- **Problem to solve**:
Reproduce the data below line for line, changing nothing.

- **Material for this exercise**:

════════════════

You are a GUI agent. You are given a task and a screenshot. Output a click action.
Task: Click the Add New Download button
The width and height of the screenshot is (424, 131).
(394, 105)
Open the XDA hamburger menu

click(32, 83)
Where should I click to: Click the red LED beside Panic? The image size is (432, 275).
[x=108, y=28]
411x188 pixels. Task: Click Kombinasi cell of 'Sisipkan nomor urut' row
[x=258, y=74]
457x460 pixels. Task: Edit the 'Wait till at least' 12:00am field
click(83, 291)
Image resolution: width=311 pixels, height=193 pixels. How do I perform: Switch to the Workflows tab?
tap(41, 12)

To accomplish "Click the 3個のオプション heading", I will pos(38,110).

════════════════

- **Complete answer**:
You are a GUI agent. You are given a task and a screenshot. Output a click action.
Task: Click the Add New Download button
The width and height of the screenshot is (424, 131).
(394, 105)
Open the XDA hamburger menu

click(32, 83)
Where should I click to: Click the red LED beside Panic? The image size is (432, 275).
[x=108, y=28]
411x188 pixels. Task: Click Kombinasi cell of 'Sisipkan nomor urut' row
[x=258, y=74]
457x460 pixels. Task: Edit the 'Wait till at least' 12:00am field
click(83, 291)
Image resolution: width=311 pixels, height=193 pixels. How do I perform: Switch to the Workflows tab?
tap(41, 12)

To accomplish "Click the 3個のオプション heading", I will pos(38,110).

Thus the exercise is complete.